- WORK REQUEST
Which lines of the data contain the string "agent"? Copy every one.

- Records excerpted from a collection

═══

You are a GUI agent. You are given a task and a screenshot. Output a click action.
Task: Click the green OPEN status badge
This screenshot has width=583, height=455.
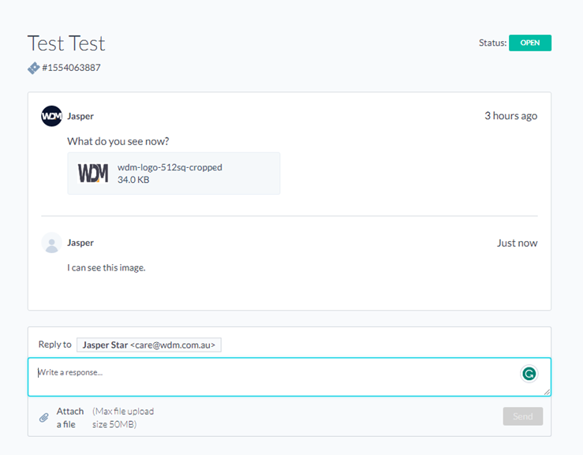[x=529, y=43]
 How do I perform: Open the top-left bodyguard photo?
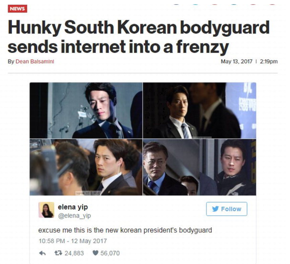click(x=86, y=110)
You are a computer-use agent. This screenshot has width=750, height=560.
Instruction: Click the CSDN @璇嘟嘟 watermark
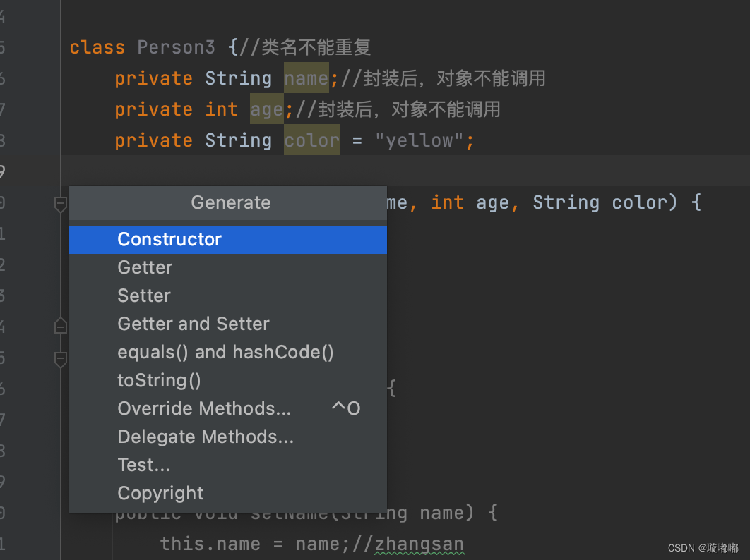(x=701, y=547)
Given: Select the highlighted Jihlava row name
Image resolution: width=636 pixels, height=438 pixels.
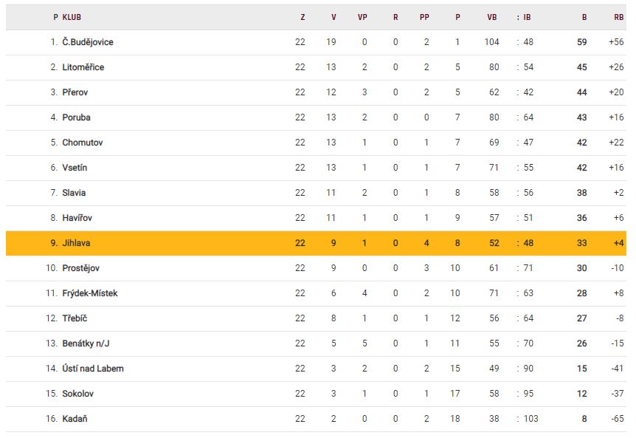Looking at the screenshot, I should click(76, 243).
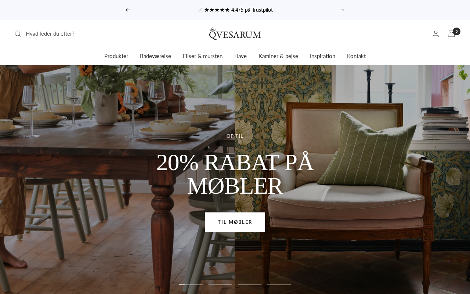
Task: Open the shopping cart icon
Action: coord(452,34)
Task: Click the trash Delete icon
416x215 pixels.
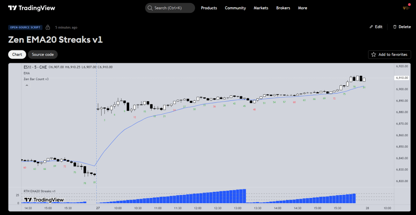Action: pos(395,27)
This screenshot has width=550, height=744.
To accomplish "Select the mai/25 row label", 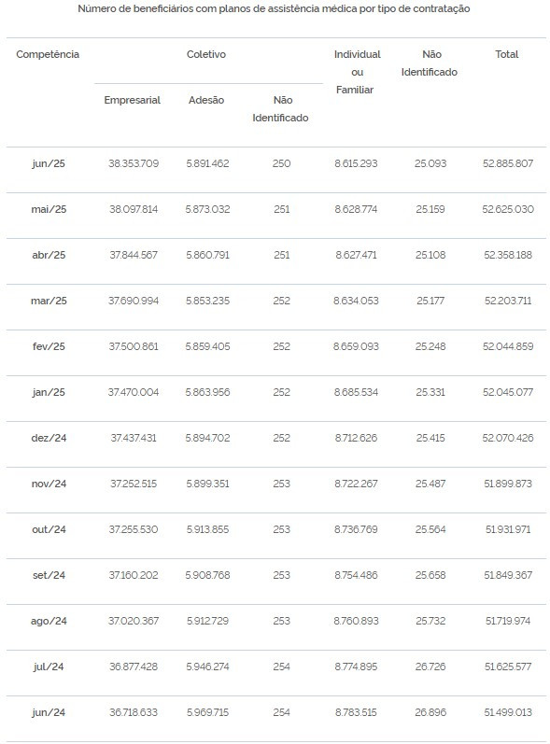I will [x=49, y=209].
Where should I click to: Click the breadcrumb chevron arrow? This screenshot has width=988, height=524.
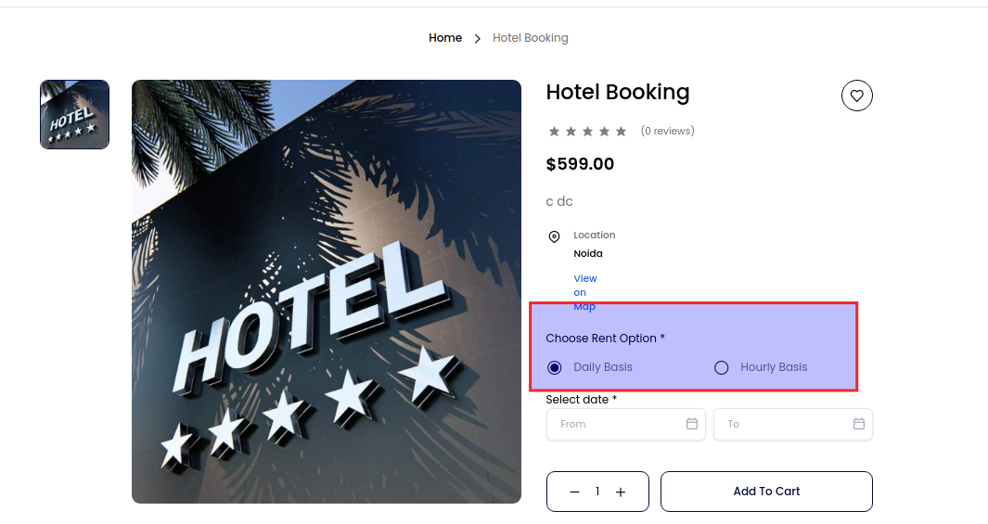click(x=478, y=38)
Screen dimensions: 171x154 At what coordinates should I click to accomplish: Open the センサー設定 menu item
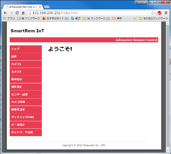pyautogui.click(x=26, y=94)
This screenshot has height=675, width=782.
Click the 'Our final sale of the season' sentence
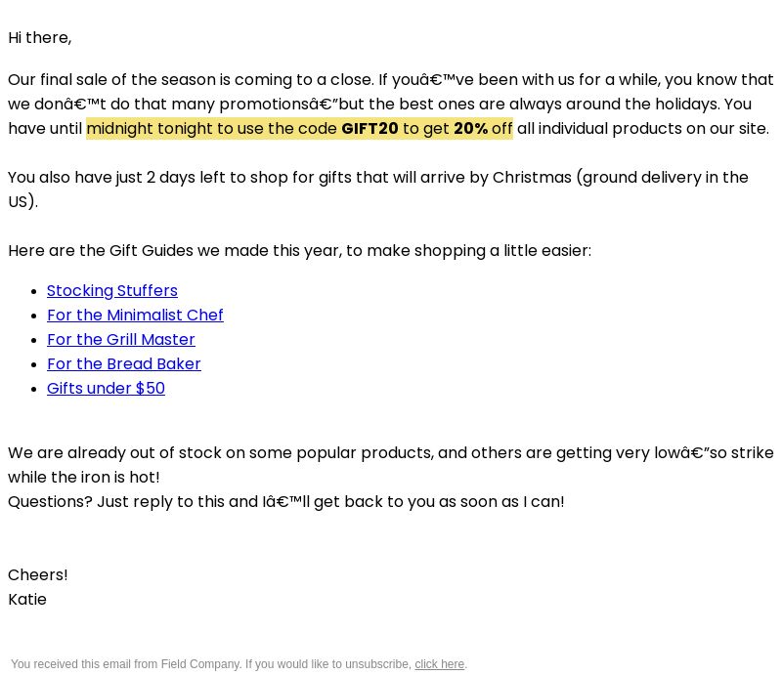[391, 105]
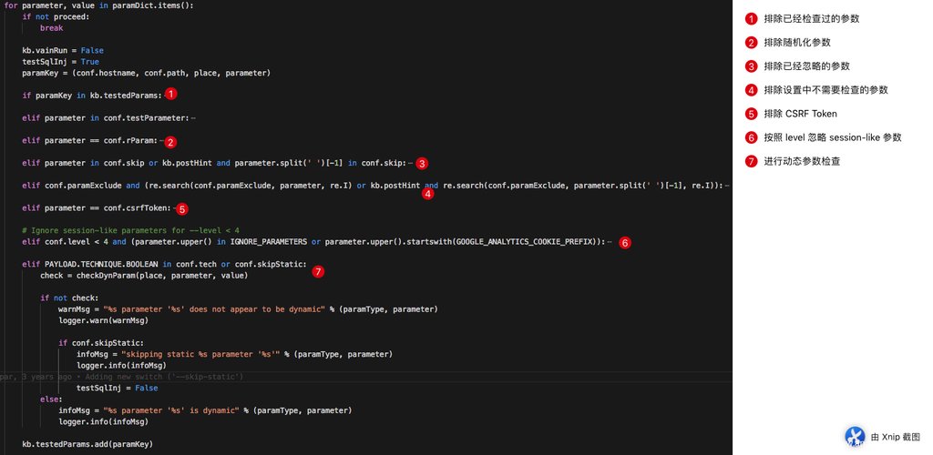Click red marker 7 near conf.skipStatic
The height and width of the screenshot is (455, 933).
tap(317, 271)
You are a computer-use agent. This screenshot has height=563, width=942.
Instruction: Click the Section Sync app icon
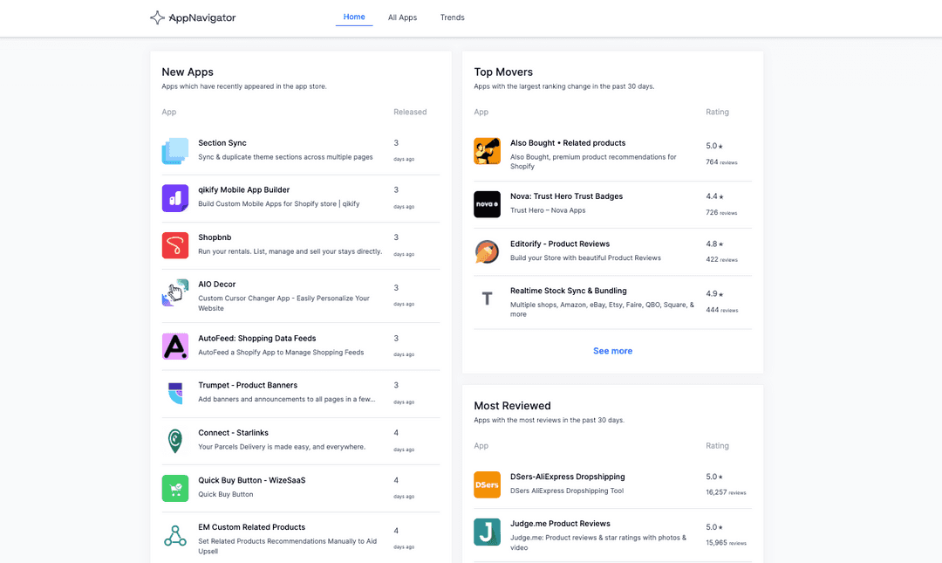[174, 150]
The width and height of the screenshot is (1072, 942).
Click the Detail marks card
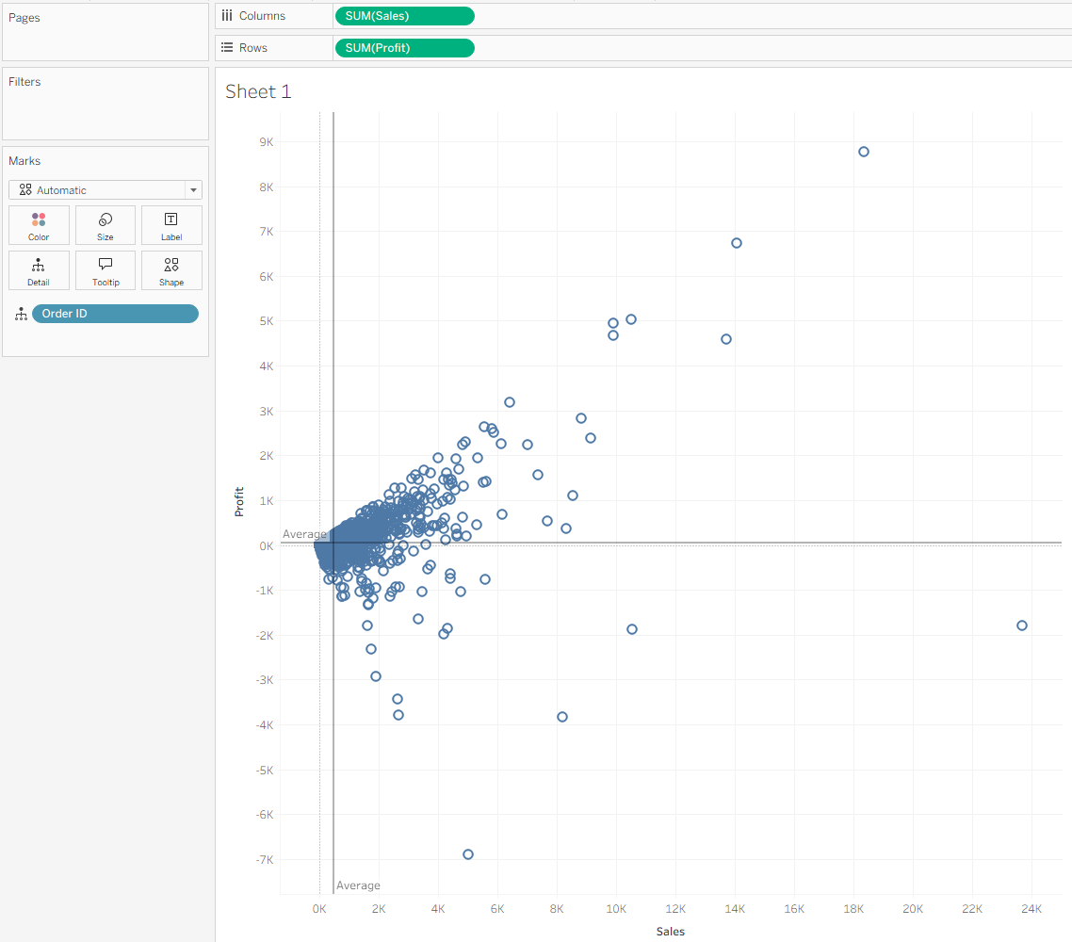point(39,271)
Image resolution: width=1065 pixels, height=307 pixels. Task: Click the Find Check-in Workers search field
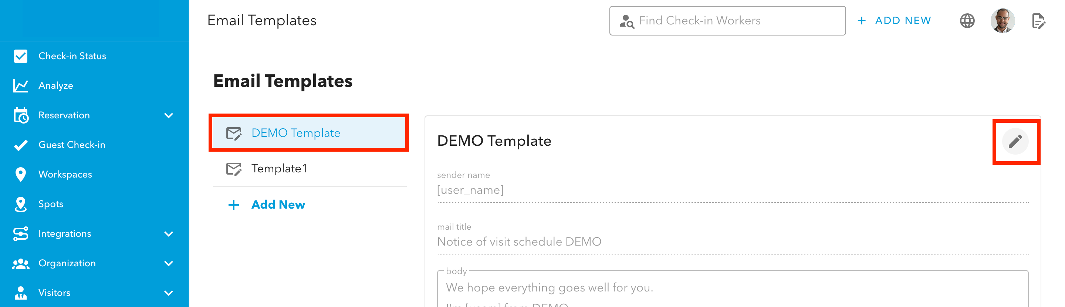727,21
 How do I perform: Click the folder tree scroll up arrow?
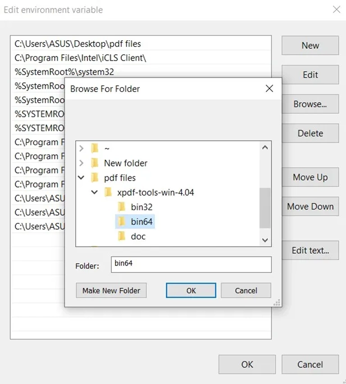(x=265, y=148)
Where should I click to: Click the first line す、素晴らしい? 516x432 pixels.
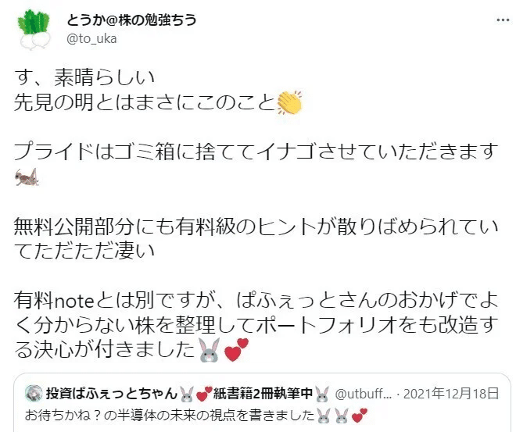coord(84,77)

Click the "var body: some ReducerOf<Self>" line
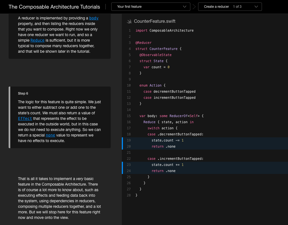[x=171, y=116]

═══

- RESULT
You are a GUI agent. You are given a task and a screenshot. Output a click action.
You are a computer-use agent. This screenshot has width=750, height=560.
You are a computer-use agent. This screenshot has height=563, width=942.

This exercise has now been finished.